◆ About this task
Collect each line of the entries that holds the string "chart".

*** Material for the task Section Begins ***

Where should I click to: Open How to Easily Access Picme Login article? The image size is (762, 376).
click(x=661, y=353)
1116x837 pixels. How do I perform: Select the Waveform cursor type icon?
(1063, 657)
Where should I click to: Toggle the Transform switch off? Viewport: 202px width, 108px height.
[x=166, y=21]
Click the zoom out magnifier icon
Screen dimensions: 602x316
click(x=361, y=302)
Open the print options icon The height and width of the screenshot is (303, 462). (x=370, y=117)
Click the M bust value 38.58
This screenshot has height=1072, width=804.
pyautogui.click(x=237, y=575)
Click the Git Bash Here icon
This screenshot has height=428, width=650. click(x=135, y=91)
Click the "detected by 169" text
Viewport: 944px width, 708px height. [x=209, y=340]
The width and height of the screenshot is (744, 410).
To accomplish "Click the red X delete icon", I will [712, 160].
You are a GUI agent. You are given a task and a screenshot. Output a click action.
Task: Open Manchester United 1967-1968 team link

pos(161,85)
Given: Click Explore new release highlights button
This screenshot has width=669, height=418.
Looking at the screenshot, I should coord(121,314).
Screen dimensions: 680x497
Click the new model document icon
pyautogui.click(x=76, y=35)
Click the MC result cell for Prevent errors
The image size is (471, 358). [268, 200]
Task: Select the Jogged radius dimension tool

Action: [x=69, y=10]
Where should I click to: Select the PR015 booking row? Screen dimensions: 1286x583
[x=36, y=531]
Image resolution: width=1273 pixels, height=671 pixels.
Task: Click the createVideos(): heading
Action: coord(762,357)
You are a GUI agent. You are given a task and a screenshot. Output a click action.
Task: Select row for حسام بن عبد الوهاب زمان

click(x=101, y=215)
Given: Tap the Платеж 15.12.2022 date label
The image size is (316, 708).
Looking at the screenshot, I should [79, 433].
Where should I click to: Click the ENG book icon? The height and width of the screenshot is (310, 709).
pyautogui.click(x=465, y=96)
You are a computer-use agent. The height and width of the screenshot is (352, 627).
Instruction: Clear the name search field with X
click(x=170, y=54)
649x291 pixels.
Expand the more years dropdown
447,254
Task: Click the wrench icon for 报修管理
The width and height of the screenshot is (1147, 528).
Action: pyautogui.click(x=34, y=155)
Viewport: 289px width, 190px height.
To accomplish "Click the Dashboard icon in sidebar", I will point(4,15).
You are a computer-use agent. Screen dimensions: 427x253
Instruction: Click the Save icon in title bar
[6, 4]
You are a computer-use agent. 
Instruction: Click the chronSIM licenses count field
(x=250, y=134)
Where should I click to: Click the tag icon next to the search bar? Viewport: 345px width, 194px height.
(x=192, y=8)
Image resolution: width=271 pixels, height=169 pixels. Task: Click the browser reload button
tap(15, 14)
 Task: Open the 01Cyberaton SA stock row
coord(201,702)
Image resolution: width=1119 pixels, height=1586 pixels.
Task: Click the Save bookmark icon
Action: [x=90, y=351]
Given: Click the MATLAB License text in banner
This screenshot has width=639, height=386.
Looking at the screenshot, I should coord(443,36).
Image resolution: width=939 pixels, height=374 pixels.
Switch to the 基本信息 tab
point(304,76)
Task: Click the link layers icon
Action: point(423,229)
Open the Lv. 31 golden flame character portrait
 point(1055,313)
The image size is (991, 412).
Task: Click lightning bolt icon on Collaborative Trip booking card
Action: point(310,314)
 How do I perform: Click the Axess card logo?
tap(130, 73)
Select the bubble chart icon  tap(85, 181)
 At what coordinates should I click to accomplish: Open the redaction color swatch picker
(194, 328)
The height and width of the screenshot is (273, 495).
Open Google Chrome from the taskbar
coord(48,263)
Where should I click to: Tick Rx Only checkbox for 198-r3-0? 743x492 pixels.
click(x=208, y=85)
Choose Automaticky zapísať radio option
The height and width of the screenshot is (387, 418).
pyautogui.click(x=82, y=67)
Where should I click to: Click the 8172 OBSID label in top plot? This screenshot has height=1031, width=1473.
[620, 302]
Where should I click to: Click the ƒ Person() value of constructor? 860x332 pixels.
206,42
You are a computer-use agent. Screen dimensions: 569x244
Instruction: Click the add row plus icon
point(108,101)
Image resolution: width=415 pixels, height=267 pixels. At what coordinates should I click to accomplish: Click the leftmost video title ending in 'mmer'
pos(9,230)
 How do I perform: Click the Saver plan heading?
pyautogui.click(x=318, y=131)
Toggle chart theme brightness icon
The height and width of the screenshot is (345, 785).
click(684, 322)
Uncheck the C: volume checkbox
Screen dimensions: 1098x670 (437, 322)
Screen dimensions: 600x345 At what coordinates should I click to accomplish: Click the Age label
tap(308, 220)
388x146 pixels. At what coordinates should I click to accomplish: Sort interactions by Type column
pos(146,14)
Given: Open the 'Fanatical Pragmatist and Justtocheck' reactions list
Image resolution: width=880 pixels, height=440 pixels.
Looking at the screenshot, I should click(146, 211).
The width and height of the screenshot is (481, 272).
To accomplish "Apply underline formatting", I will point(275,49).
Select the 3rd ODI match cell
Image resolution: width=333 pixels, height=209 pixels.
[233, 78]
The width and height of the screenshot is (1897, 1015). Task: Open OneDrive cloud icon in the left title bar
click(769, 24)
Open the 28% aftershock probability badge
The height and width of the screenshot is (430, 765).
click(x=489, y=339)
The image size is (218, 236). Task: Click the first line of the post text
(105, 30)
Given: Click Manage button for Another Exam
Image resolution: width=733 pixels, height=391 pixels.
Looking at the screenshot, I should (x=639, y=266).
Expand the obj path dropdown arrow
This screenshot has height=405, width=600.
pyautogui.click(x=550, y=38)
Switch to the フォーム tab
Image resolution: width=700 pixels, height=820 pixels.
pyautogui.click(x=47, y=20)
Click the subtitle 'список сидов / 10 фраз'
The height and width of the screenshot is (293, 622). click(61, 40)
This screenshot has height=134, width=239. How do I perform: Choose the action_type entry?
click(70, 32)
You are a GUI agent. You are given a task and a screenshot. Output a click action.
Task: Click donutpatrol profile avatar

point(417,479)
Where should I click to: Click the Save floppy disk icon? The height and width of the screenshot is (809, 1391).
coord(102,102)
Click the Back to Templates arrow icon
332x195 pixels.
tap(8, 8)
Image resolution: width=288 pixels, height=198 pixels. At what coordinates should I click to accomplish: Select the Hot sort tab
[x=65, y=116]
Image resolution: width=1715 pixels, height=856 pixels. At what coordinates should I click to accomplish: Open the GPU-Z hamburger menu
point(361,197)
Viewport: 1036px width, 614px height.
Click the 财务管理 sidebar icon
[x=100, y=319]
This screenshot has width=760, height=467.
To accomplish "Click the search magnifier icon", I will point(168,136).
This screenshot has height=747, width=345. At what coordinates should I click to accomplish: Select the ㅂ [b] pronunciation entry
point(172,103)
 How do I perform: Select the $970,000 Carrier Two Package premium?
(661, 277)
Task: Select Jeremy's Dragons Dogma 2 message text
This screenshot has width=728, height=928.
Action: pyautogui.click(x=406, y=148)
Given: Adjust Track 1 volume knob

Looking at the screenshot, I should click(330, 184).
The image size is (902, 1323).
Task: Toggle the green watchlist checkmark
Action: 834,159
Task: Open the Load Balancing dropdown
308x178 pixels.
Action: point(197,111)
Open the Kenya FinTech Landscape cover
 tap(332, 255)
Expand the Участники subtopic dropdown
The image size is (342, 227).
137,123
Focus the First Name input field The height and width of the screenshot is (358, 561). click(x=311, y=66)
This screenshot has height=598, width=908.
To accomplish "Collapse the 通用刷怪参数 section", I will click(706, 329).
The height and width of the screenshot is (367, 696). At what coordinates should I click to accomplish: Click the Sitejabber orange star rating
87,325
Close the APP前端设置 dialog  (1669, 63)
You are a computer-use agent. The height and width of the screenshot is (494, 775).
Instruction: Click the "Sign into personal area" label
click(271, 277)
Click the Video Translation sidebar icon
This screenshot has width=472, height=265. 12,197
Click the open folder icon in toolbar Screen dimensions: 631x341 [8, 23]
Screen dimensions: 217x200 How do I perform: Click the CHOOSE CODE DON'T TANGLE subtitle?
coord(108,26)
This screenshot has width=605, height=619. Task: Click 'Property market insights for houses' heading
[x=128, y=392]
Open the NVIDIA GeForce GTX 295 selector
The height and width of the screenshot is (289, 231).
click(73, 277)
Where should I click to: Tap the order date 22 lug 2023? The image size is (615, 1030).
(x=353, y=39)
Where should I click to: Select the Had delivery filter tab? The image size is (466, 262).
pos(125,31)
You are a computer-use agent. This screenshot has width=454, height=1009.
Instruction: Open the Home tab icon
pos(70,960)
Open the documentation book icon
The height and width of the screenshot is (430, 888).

*** Material for the task Section Ends ***

◆ Solution to this exercise
Select the bubble chart icon  tap(85, 181)
Toggle chart theme brightness icon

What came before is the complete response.